* Written instruction A *
Please list every year that appears in the passage on cruise passenger claims, in the order they occur.
* Written instruction B *
Extend the passage on cruise passenger claims by writing on from its last sentence, keeping the text separate from the rows.

* Document section *
***

A “WORLD OF RELAXATION”
The Ruby Princess was advertised to passengers to “discover a world of relaxation and exhilaration as you sail toward new adventures on this stylish retreat”. Over recent decades the High Court of Australia has reviewed cruise passenger claims in light of what was promised including in Baltic Shipping Co v Dillon (1993) 176 CLR 344 (Dillon). Mrs Dillon lost her belongings and suffered injuries as a result of the grounding of the Mikhail Lermontov off New Zealand in 1986. She was awarded noneconomic loss damages to compensate her for the disappointment and distress caused by a breached promise in a holiday contract to provide pleasure or relaxation. Recently, in Moore v Scenic Tours Pty Ltd [2020] HCA 17, the High Court of Australia examined a passenger’s entitlement to damages when the trip of a lifetime goes wrong.
Mr Moore had purchased for himself and his wife “a once in a lifetime cruise along the grand waterways of Europe”. The cruise was disrupted by high water levels such that the passengers were disembarked and either boarded other vessels or travelled by bus. Only three out of the ten days promised for cruising eventuated. Other passengers on 13 Scenic tours were also affected and Moore became the lead litigant in the action against Scenic Tours on behalf of some 1500 consumers.

***

* Rows *
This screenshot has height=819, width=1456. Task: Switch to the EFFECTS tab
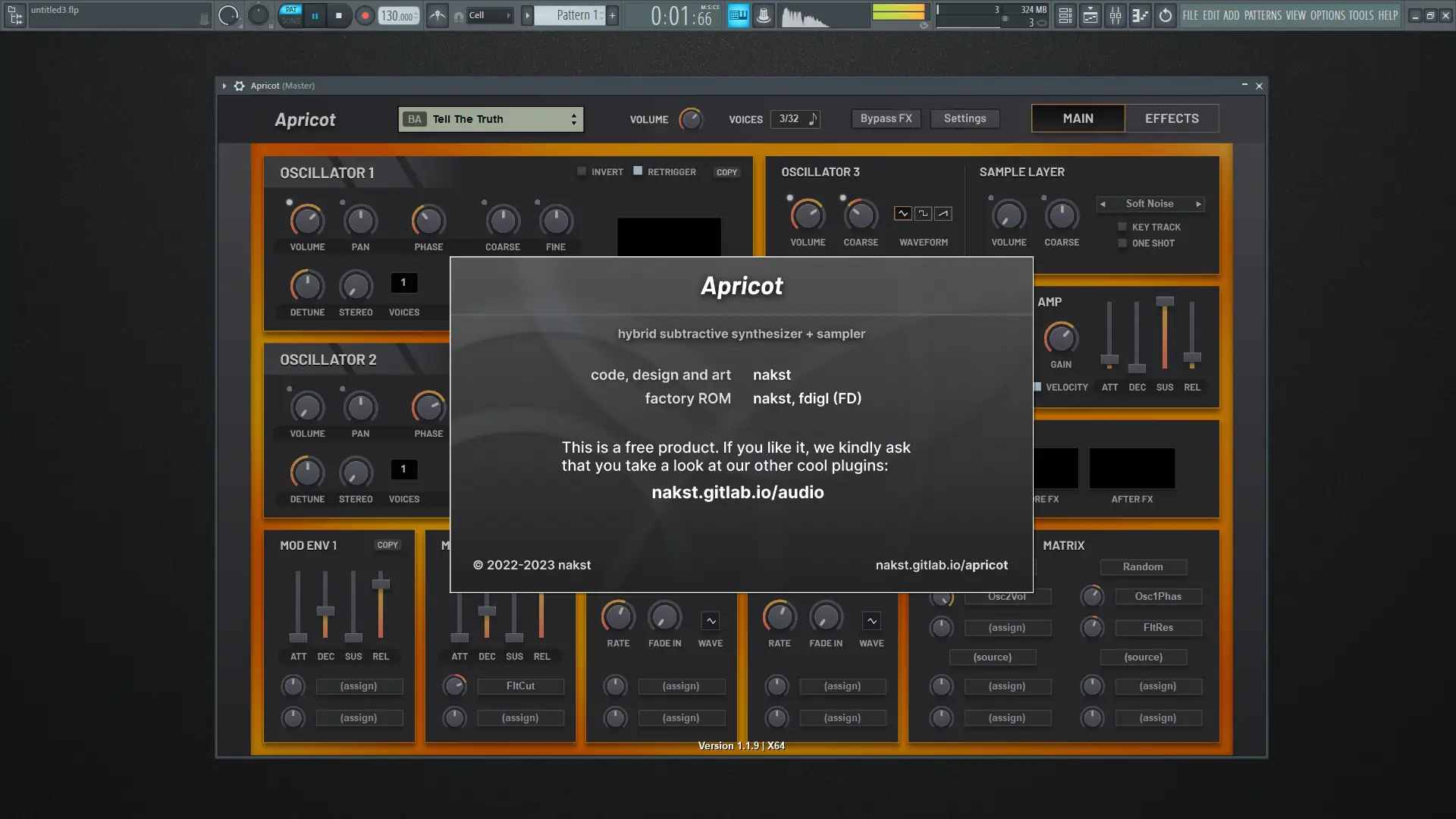pyautogui.click(x=1172, y=118)
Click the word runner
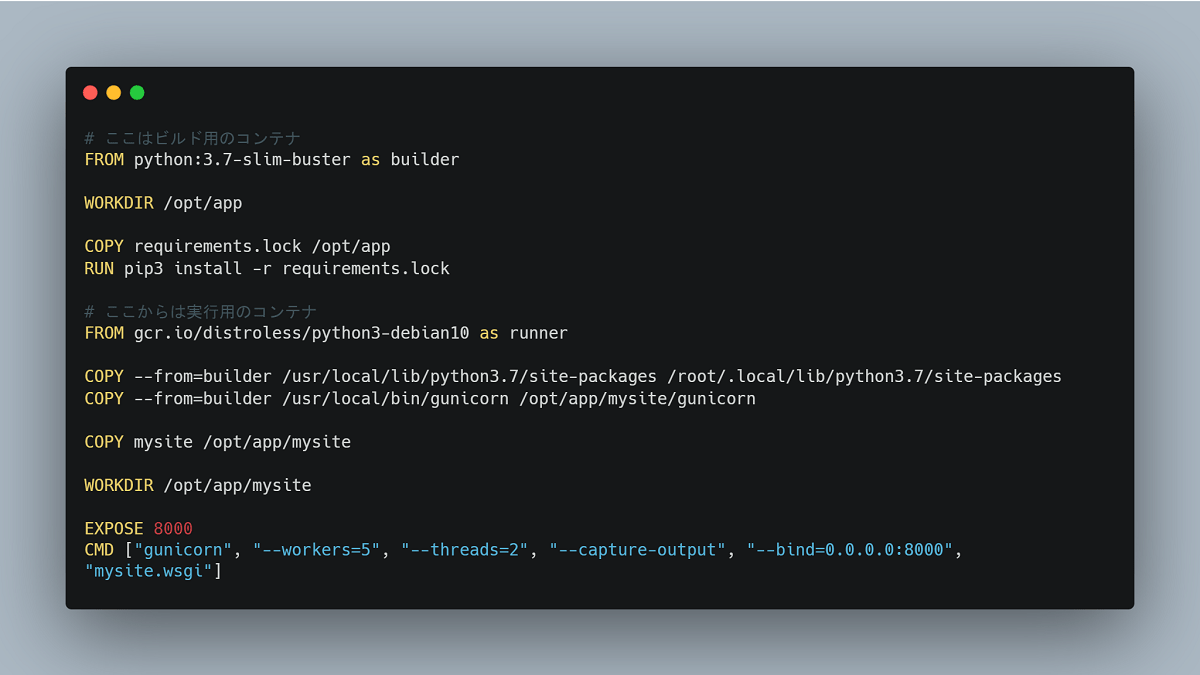Viewport: 1200px width, 675px height. (x=539, y=334)
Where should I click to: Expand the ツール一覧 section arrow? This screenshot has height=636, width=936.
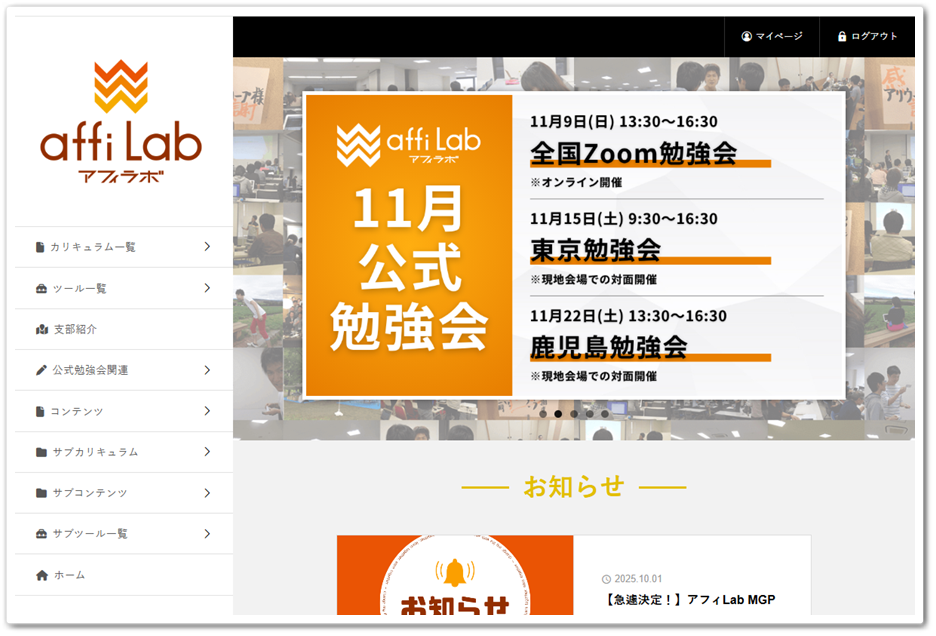[x=208, y=288]
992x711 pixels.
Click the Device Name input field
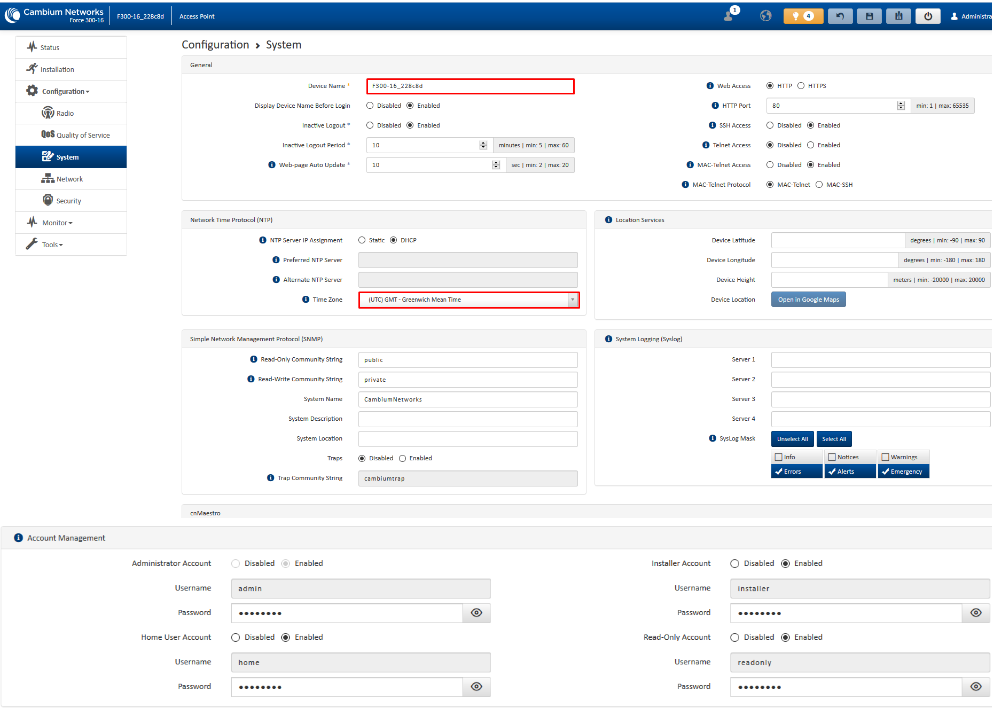pos(470,87)
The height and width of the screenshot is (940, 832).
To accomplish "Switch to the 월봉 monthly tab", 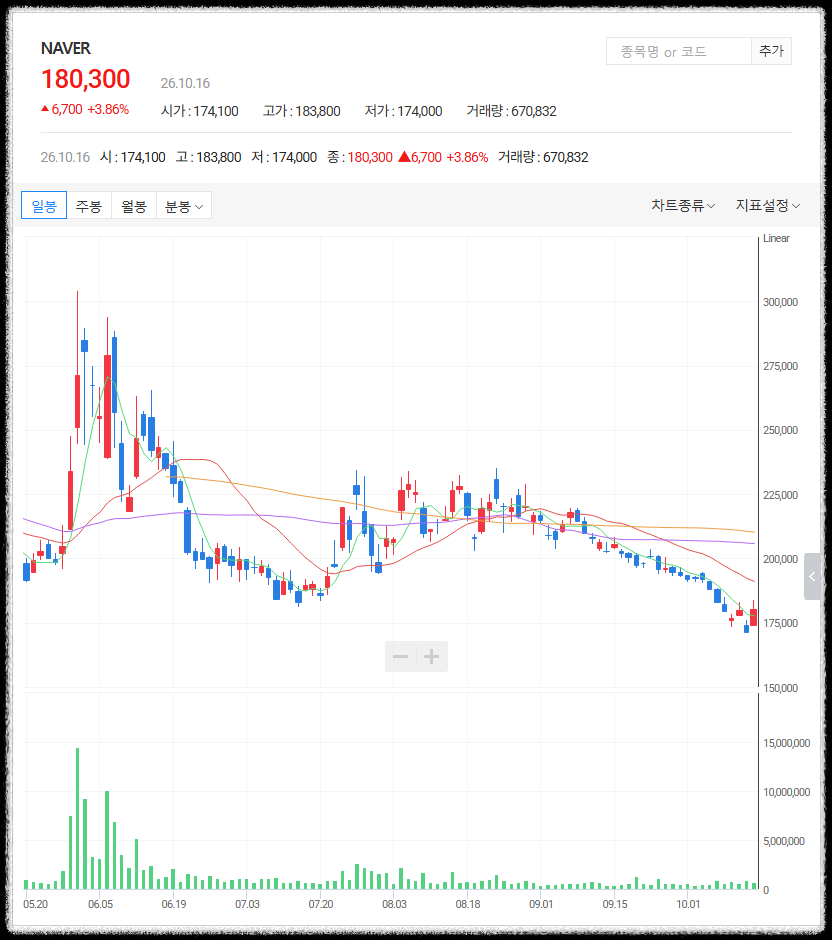I will [x=134, y=206].
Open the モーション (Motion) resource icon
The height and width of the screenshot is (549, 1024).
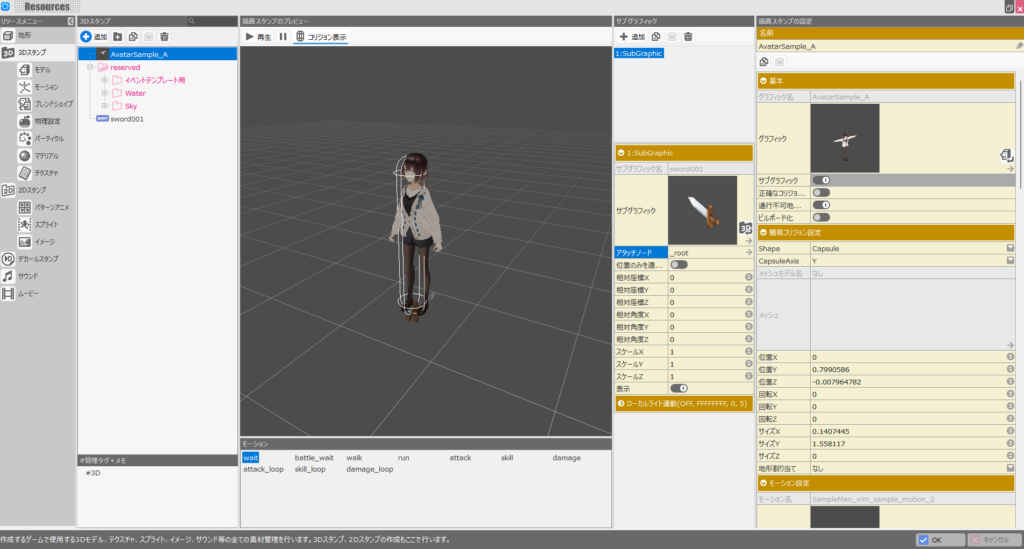(25, 87)
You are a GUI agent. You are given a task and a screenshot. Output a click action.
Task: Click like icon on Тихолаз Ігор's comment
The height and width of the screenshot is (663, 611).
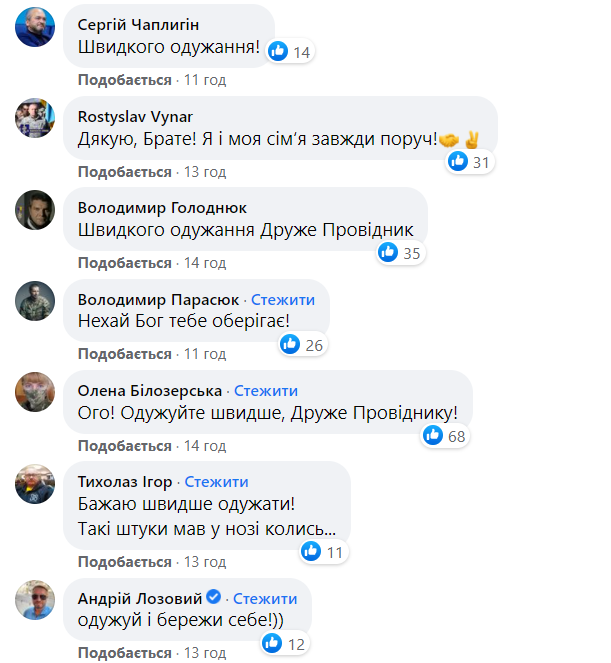311,551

***

* Written reply A *
1993, 1986, 2020

* Written reply B *
Mr Moore sued under the provisions of Australian Consumer Law for breaching three statutory guarantees. He argued Scenic had breached the consumer guarantees in the ACL in failing to exercise due care and skill in providing the services, that the services provided were not fit for purpose, and that they didn’t achieve the particular result intended. In respect of each cruise, it was alleged Scenic’s failure to provide services which complied with the ACL guarantees arose because it knew or ought to have known about the adverse weather and should have cancelled or rescheduled the cruises.
Mr Moore’s claim succeeded on several grounds. The High Court held Moore was entitled to damages under section 267(4) of the ACL for disappointment and distress caused by the breach of contract, because his cause of action did not arise out of personal injury, and Part 2 of the Civil Liability Act 2002 (NSW) (CLA) did not operate to limit his entitlement to those damages. Using the precedent set by the High Court in Dillon, the High Court unanimously held that injured feelings or disappointment are distinct from losses arising from personal injury. Each can be compensated by its own award of damages.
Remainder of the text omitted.